**EXCERPTED TEXT**

-- Opening Marker --

At the recent Houston Open, I had an opportunity to spend some quality time with Butch Harmon, who I consider to be a living legend. The Harmon family is well known for its involvement in the world of golf, mainly as golf instructors and club professionals at various clubs. Butch says teaching golf is in his blood and while he’s cut down a little, he’s still very active as swing coach to Dustin Johnson and Rickie Fowler, among others.
He’s in the record books as being the swing coach to Tiger Woods for a lot of Tiger’s good years and important major victories. Butch’s brother, Dick, sadly passed away from a heart attack at age 57, but his roster included Fred Couples, Craig Stadler, Jay Haas, and Steve Elkington, among others. The patriarch of this amazing golf family, Claude, was the head professional at Winged Foot Golf Club from 1945 to 1978, and eventually landed in Houston, where he passed away at age 73.
Butch Harmon was at the Houston Open as this year’s Tournament Honoree. Butch lived and worked in Houston for the 17 years before moving to Las Vegas, where his academy is now located, and offered the secluded location needed for his sessions with Tiger.
He was very candid with me in disclosing that at one point in his life, partying and gambling were his priority over hard work. When Butch figured out that he had to change his life around, he shared with me that he came to Houston to seek the only kind of loving, but stern help blood relatives can provide. His brother Dick and his father showed Butch a blueprint to turn his life around. He received the impactful advice that he desperately sought and managed to find the guiding light that he desperately needed.
Butch has gone on to be regarded as one of the greatest teachers of the game and can certainly take some small amount of credit for at least part of Tiger’s 81 victories, which include 15 major championships. I’m proud to call Butch Harmon a friend.
Big dreams are a must for anyone looking to make it on the PGA Tour. One of those dreams became a reality at the Houston Open. The story of Lanto Griffin would certainly be turned down by Hollywood as too far-fetched. At a very young age, Griffin’s father, Michael, wanted his son to be involved in golf. Sadly, Michael Griffin passed away when Lanto was only 12 years old. At a time when continuing to pay for his golf at his father’s club would have been more than difficult, Lanto received a call from the head pro, Steve Prater, letting him know that he would always be welcome at the club and he would never have to pay for his golf there.
Prater stepped in to become his mentor, instructor, and father figure and helped young Griffin navigate that difficult time in his life. To this day he is the instructor for Lanto Griffin and an important part of the team.
To say the victory in Houston was a life changer for the now 31-year-old Lanto Griffin is an understatement. Consider this: In 2014 he was down to his last $176 and was on the brink of not realizing his dream. Now Griffin has job security on the PGA Tour for basically three years, he will join me in Maui for the winner’s only event (the Tournament of Champions), and then he will get an invitation to The Masters, The Players, and The PGA Championship just for winning in the Houston Open. His life’s opportunities have changed, but I’m pretty sure his priorities will stay the same.
I have known, and still know, many club professionals in my lifetime and golf career. It’s certainly an honorable, caring profession filled with those who will gladly help anyone who wants to learn this great game. There’s just none any better than a caring club pro who took a grieving 12-year-old boy under his wing and helped guide him to become the man and golfer that he is today . . . a PGA Tour champion.

-- Closing Marker --

**DATASET CONTENT**
-- Opening Marker --

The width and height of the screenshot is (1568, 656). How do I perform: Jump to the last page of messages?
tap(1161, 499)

-- Closing Marker --

**SET OF TASKS**
1. List every golfer that the Houston Open article names as part of Dick Harmon's roster.
2. According to the Houston Open article, how old was Lanto Griffin when his father died?
3. Quote the Houston Open article from "Big dreams are" up to and including "of the team.".

**RESPONSES BY TASK**
1. Fred Couples, Craig Stadler, Jay Haas, Steve Elkington

2. 12 years old

3.
Big dreams are a must for anyone looking to make it on the PGA Tour. One of those dreams became a reality at the Houston Open. The story of Lanto Griffin would certainly be turned down by Hollywood as too far-fetched. At a very young age, Griffin’s father, Michael, wanted his son to be involved in golf. Sadly, Michael Griffin passed away when Lanto was only 12 years old. At a time when continuing to pay for his golf at his father’s club would have been more than difficult, Lanto received a call from the head pro, Steve Prater, letting him know that he would always be welcome at the club and he would never have to pay for his golf there.
Prater stepped in to become his mentor, instructor, and father figure and helped young Griffin navigate that difficult time in his life. To this day he is the instructor for Lanto Griffin and an important part of the team.